→ **The task**: In the page on the Torneo Intermedio, which team did Deportivo Municipal defeat in the final?

→ **Page extract**:
>> BEGIN

Torneo Intermedio
- Founded: 1993
- Region: Peru
- Teams: 16 (1993)
- Current champions: Deportivo Municipal
- Most championships: Deportivo Municipal (1 title)

= Torneo Intermedio =

The Torneo Intermedio was a knockout competition played by 16 football teams. Deportivo Municipal were crowned champions of the tournament's only edition after defeating Deportivo Sipesa in the final, thereby qualifying for the 1994 Copa CONMEBOL. However, they later withdrew from the international competition due to financial problems.

==History==
===1993===
The Torneo Intermedio was played during the 1993 Copa América with only Peruvian Primera División teams. The 16 clubs were divided into 4 groups and the top two teams advanced to the quarterfinals. Although Deportivo Municipal won the tournament, they declined to play in the 1994 Copa CONMEBOL and the end-of-season Liguilla runner-up received this berth.

>> END

→ **Information supplied**:

>> BEGIN

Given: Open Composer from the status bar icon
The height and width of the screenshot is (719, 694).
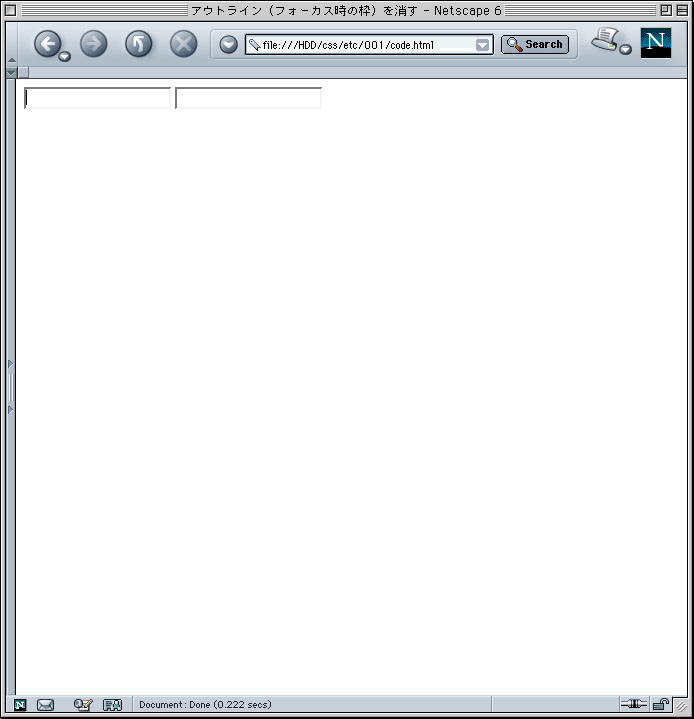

>> END

→ **The answer**: Deportivo Sipesa